### WORK REQUIRED
Convert the rows below into a Markdown table with two columns, No. and Line, putting each line in order with its number. Skip blank lines and leave out the pictures.

### PROVIDED DATA

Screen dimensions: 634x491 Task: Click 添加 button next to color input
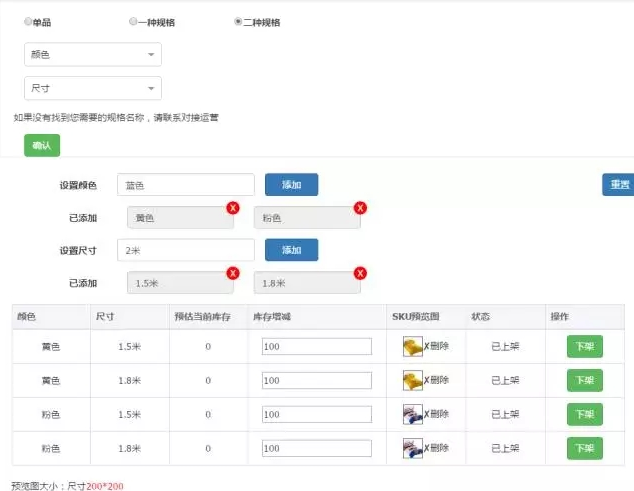point(291,185)
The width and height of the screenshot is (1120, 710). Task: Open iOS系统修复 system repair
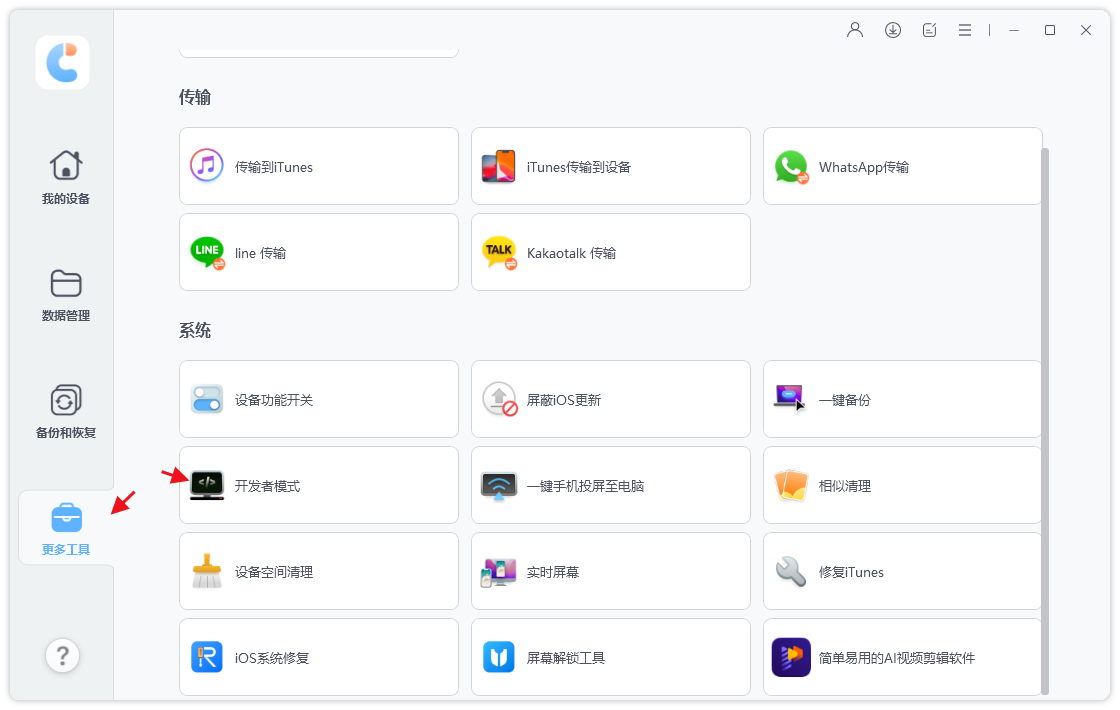point(318,657)
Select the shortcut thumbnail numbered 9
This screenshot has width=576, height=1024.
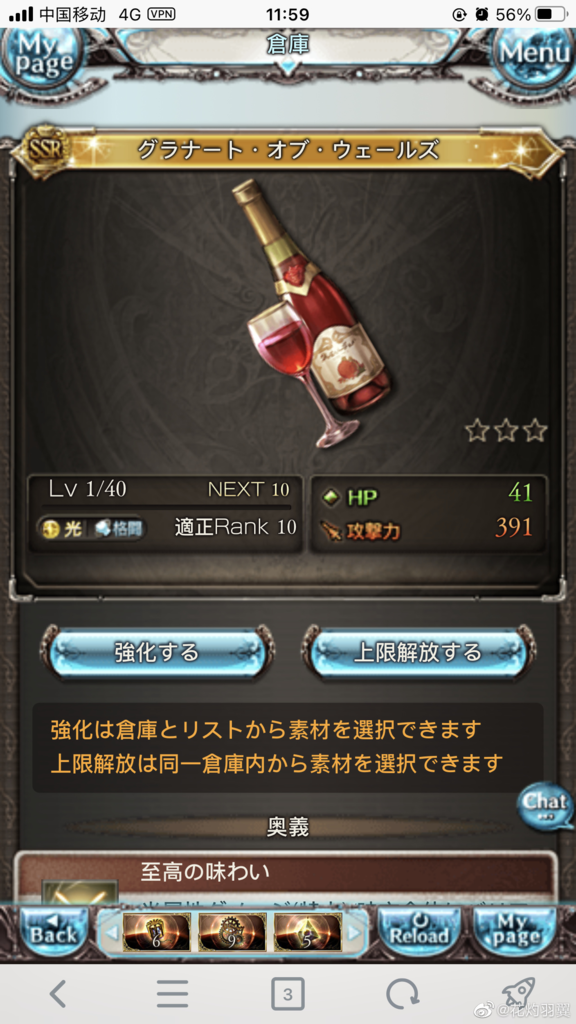pos(232,933)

### ANSWER IN FULL
| No. | Line |
|---|---|
| 1 | Screen dimensions: 634x491 Task: Click 添加 button next to color input |
| 2 | point(291,185) |
| 3 | The width and height of the screenshot is (1120, 710). Task: Open iOS系统修复 system repair |
| 4 | point(318,657) |
| 5 | Select the shortcut thumbnail numbered 9 |
| 6 | This screenshot has width=576, height=1024. |
| 7 | pos(232,933) |